Where Pith is reading between the lines
- The same separation of conflicting objectives might improve efficiency in related generative tasks such as high-resolution image synthesis or long audio generation.
- If role separation is the key driver, then scaling laws for video models may need revision when architecture is allowed to specialize rather than remain uniform.
- Controlled tests on even smaller parameter budgets could reveal how far the three-part design can be pushed before quality saturates.
Load-bearing premise
The performance gains result mainly from architecturally separating prompt alignment, temporal consistency, and fine-detail recovery rather than from dynamic token routing, early feature alignment, or other details of the training process.
What would settle it
A direct ablation that trains an otherwise identical single-stream model of the same parameter count and training recipe and checks whether the VBench score drops to or below the 14B baseline level.
Figures
read the original abstract
Training strong video generation models usually requires massive datasets, large parameter counts, and substantial compute. In this work, we ask whether strong text-to-video quality is possible at a much smaller budget: fewer than 10M clips and less than 100,000 H200 GPU hours. Our core claim is that part of the answer lies in how model capacity is organized, not only in how much of it is used. In video generation, prompt alignment, temporal consistency, and fine-detail recovery can interfere with one another when they are handled through the same pathway. Motif-Video 2B addresses this by separating these roles architecturally, rather than relying on scale alone. The model combines two key ideas. First, Shared Cross-Attention strengthens text control when video token sequences become long. Second, a three-part backbone separates early fusion, joint representation learning, and detail refinement. To make this design effective under a limited compute budget, we pair it with an efficient training recipe based on dynamic token routing and early-phase feature alignment to a frozen pretrained video encoder. Our analysis shows that later blocks develop clearer cross-frame attention structure than standard single-stream baselines. On VBench, Motif-Video~2B reaches 83.76\%, surpassing Wan2.1 14B while using 7$\times$ fewer parameters and substantially less training data.

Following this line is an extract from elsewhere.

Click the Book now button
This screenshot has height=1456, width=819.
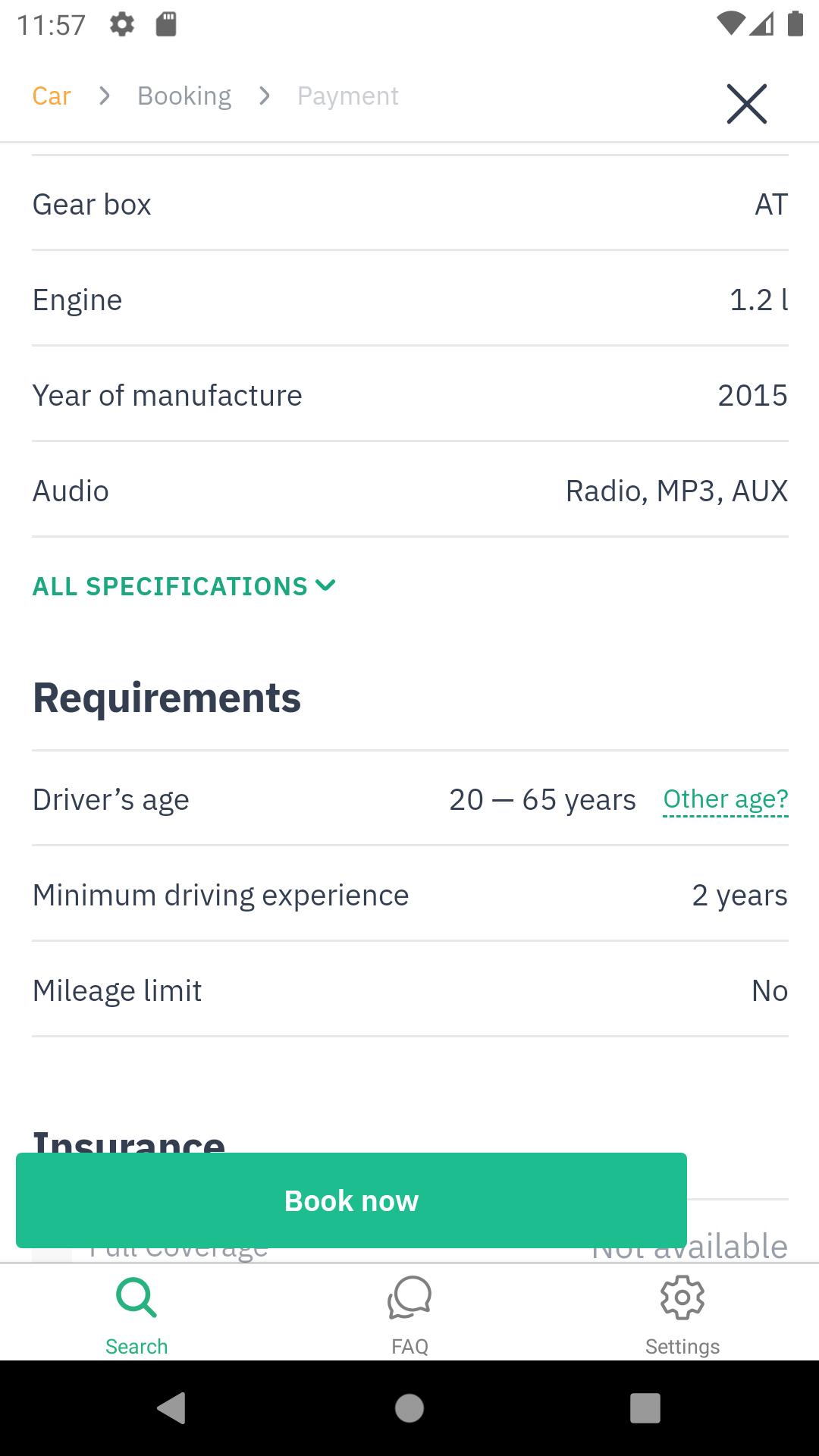(x=351, y=1200)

These results suggest that careful architectural specialization, combined with an efficiency-oriented training recipe, can narrow or exceed the quality gap typically associated with much larger video models.
Editorial analysis
A structured set of objections, weighed in public.
Referee Report
Summary. The paper presents Motif-Video 2B, a 2B-parameter text-to-video model trained on <10M clips. It claims that separating prompt alignment, temporal consistency, and fine-detail recovery into a three-part backbone with Shared Cross-Attention, paired with dynamic token routing and early-phase alignment to a frozen video encoder, enables 83.76% VBench score. This surpasses Wan2.1 14B while using 7× fewer parameters and far less compute (<100k H200 GPU hours). Later blocks are said to show clearer cross-frame attention than single-stream baselines.
Significance. If the performance holds and the architectural separation is shown to be causal, the result would be significant: it would demonstrate that targeted organization of capacity plus an efficiency recipe can close much of the gap to much larger models, shifting emphasis from raw scale in video generation. The efficiency claims (low data, low compute) and the attention-structure observation are potentially valuable if quantified.
major comments (3)
- [Abstract] Abstract: The headline claim of 83.76% VBench (surpassing Wan2.1 14B) is stated without any ablation results, statistical details, evaluation protocol, baseline implementation notes, or variance estimates. This leaves the central performance claim unsupported by visible evidence.
- [Abstract] Abstract: No ablation holds the training recipe (dynamic token routing + early feature alignment) fixed while replacing the three-part backbone with a standard single-stream transformer of equal capacity. Without this comparison, it remains unclear whether the reported gains require the claimed role separation or arise from the efficiency components alone.
- [Abstract] Abstract: The statement that later blocks develop 'clearer cross-frame attention structure than standard single-stream baselines' is asserted but not supported by any quantitative metric, figure, or matched-baseline comparison.
minor comments (1)
- [Abstract] The abstract contains a typesetting artifact ('Motif-Video~2B'); this should be corrected for clarity.
Simulated Author's Rebuttal
We thank the referee for the constructive comments. We address each major point below and will make revisions to better support the claims presented in the abstract.
read point-by-point responses
-
Referee: [Abstract] Abstract: The headline claim of 83.76% VBench (surpassing Wan2.1 14B) is stated without any ablation results, statistical details, evaluation protocol, baseline implementation notes, or variance estimates. This leaves the central performance claim unsupported by visible evidence.
Authors: We agree that the abstract would benefit from additional context to support the headline result. The full manuscript details the VBench evaluation protocol, baseline implementations, and ablation studies in the Experiments section. We will revise the abstract to include a brief reference to the evaluation protocol and direct readers to the relevant sections for ablations and comparisons. Variance estimates are not reported, consistent with standard practice for large-scale training runs due to compute constraints; we will add an explicit note clarifying this. revision: yes
-
Referee: [Abstract] Abstract: No ablation holds the training recipe (dynamic token routing + early feature alignment) fixed while replacing the three-part backbone with a standard single-stream transformer of equal capacity. Without this comparison, it remains unclear whether the reported gains require the claimed role separation or arise from the efficiency components alone.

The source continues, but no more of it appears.